WHAT YOU NEED TO DO ::
Rewrite the records with every "Task" swapped for "Step", keeping everything else the same. Omit the pictures from your answer.

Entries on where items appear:
........
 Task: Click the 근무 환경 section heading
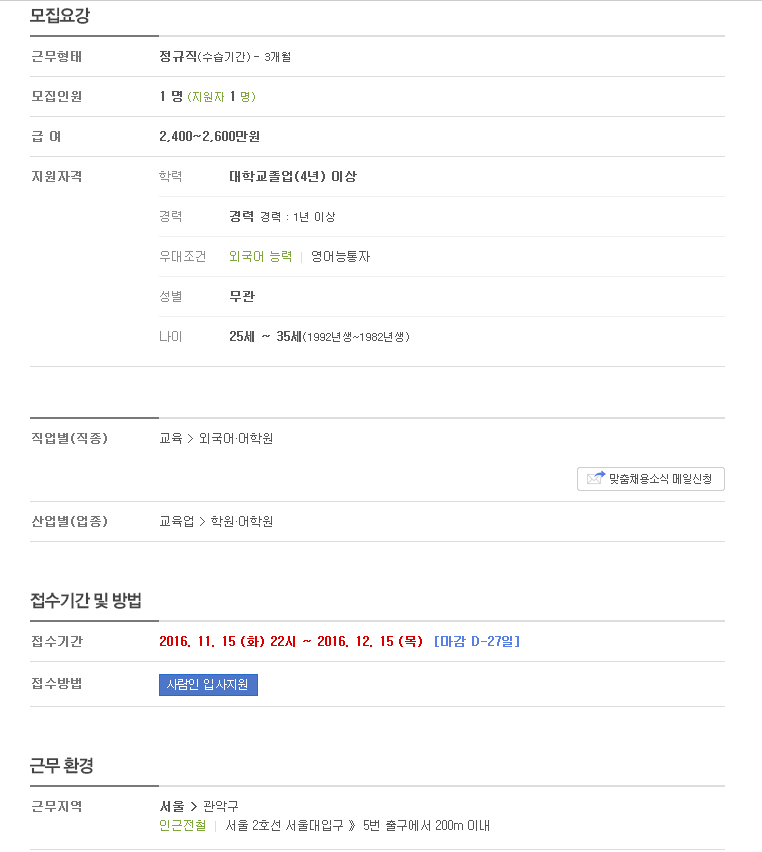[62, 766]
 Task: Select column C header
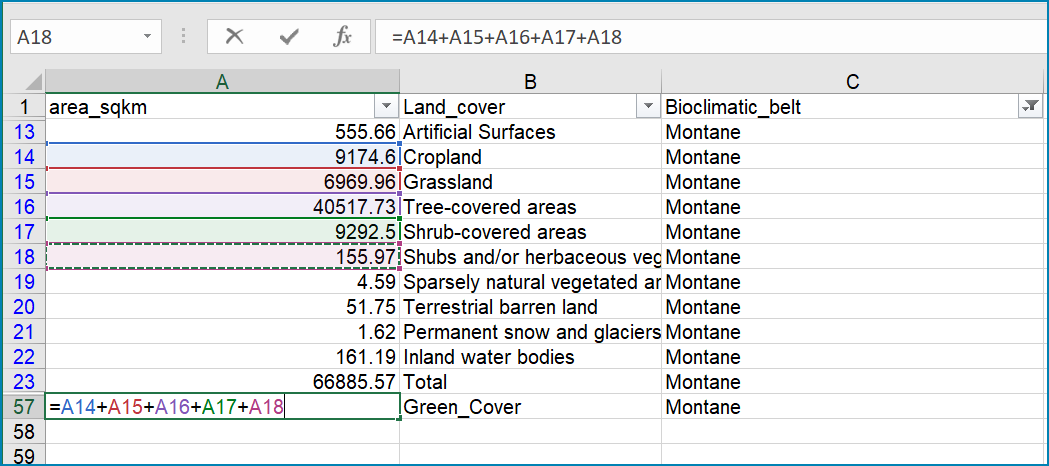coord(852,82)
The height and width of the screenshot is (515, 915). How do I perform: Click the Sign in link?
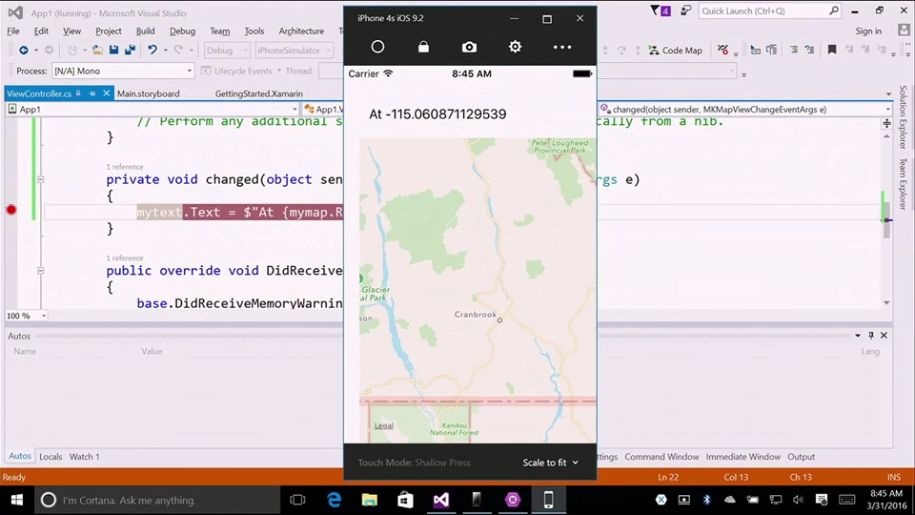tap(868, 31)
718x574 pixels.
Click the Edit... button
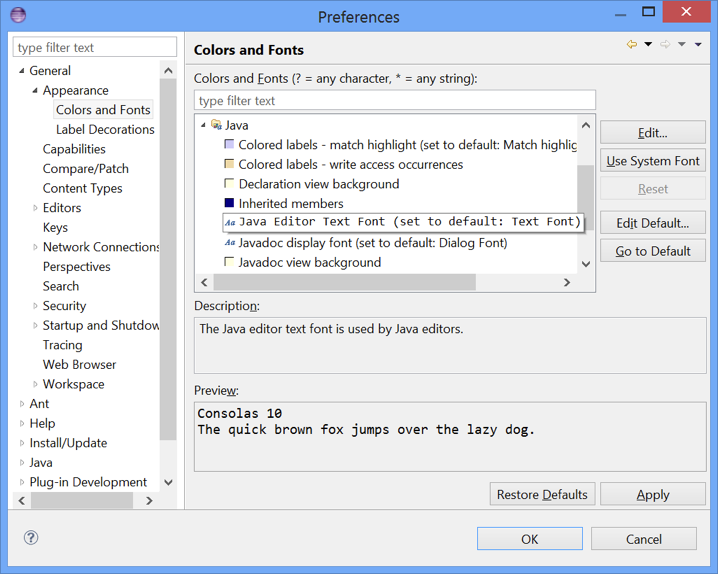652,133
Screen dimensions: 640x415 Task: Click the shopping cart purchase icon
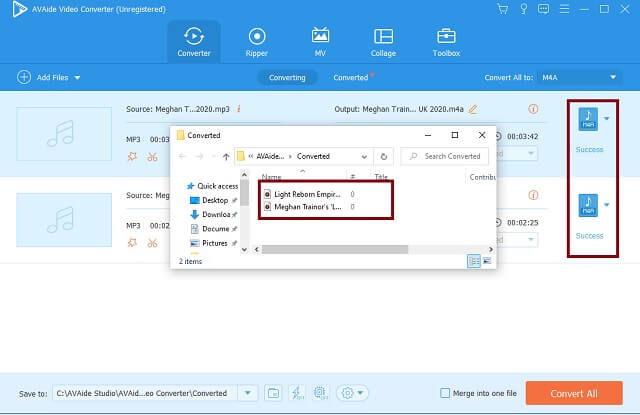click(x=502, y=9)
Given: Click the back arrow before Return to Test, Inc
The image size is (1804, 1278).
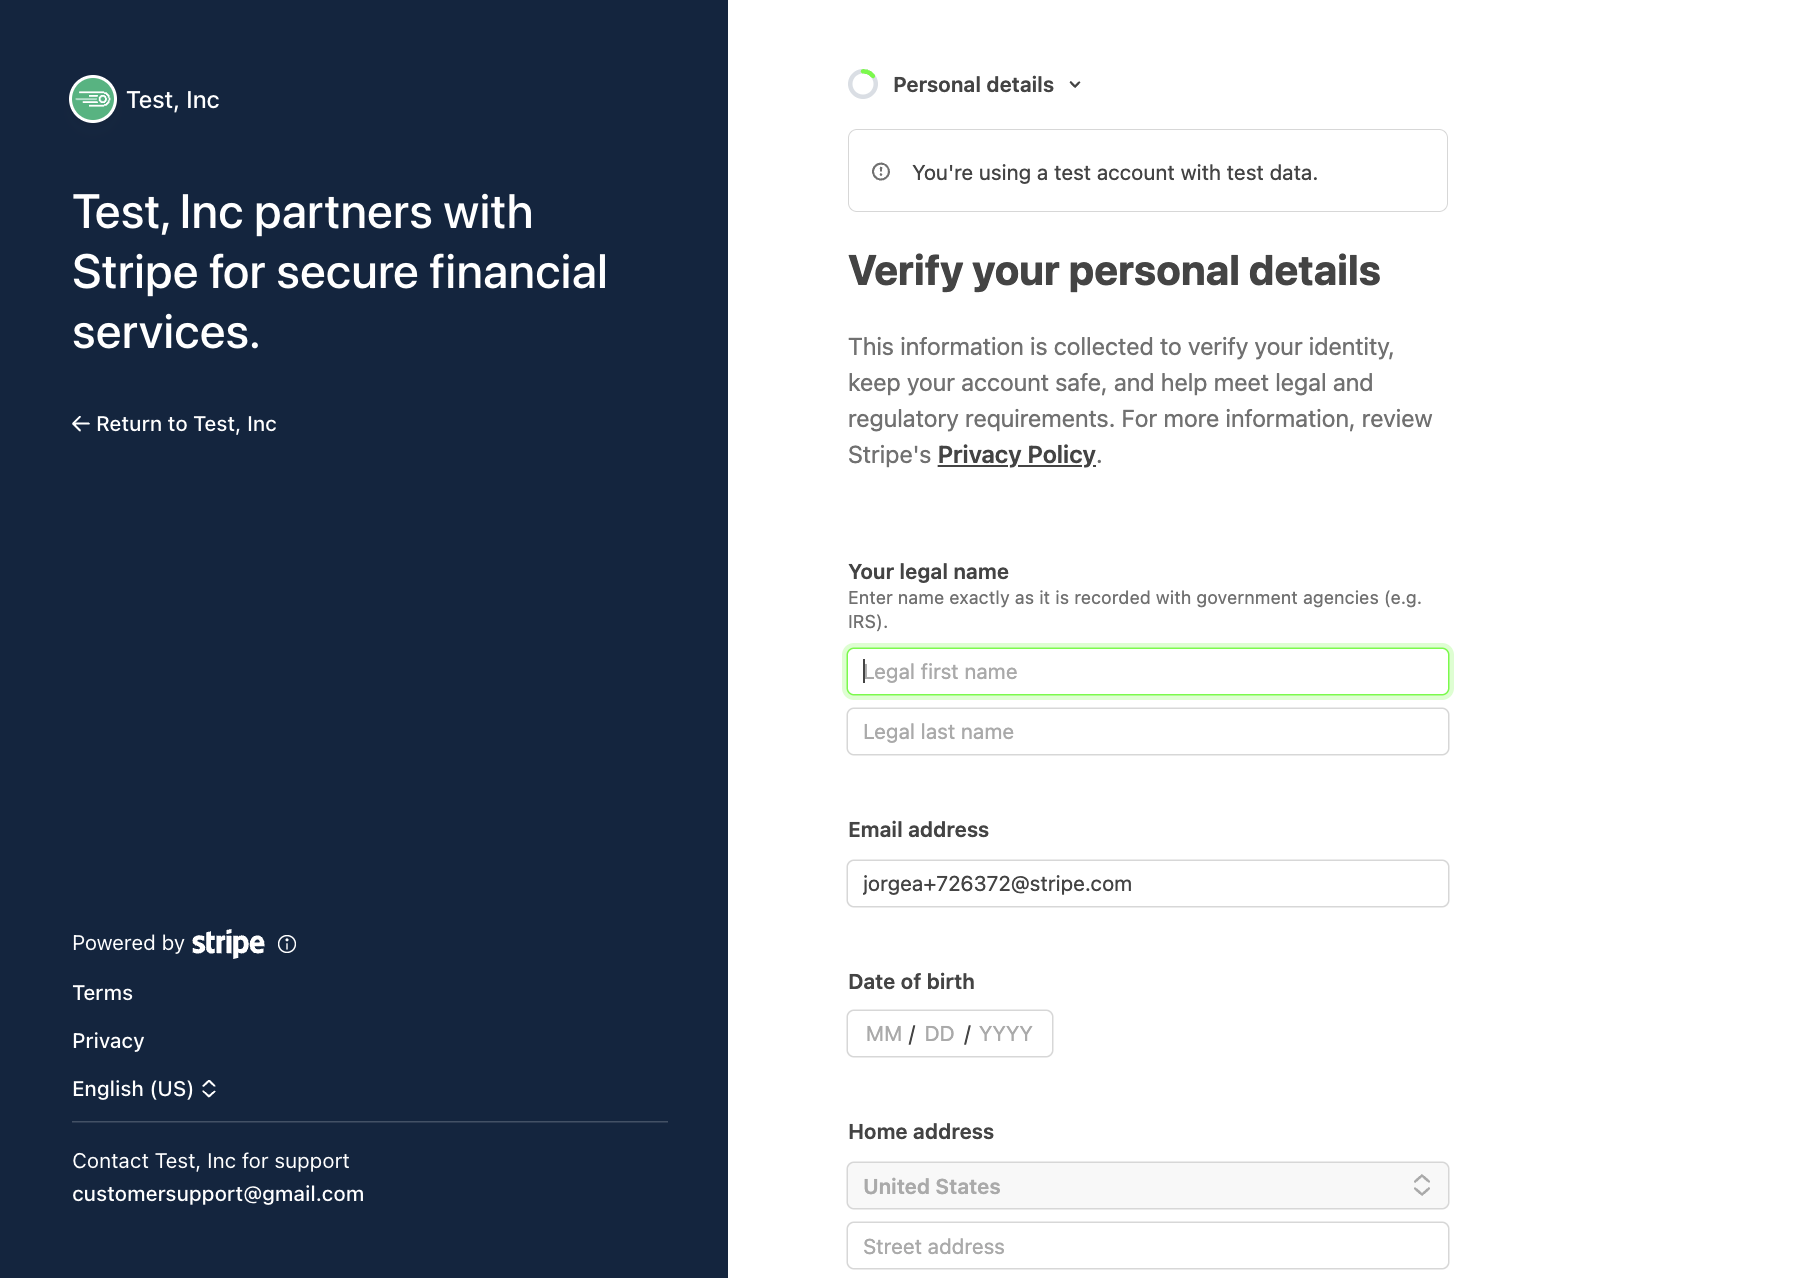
........
THE ANSWER ::
 Step: Click the 근무 환경 section heading
[62, 766]
 Step: Select column C header
coord(852,82)
The height and width of the screenshot is (515, 915). How do I perform: Click the Sign in link?
tap(868, 31)
718x574 pixels.
Click the Edit... button
652,133
Screen dimensions: 640x415 Step: Click the shopping cart purchase icon
click(x=502, y=9)
Given: Click the back arrow before Return to Test, Inc
The image size is (1804, 1278).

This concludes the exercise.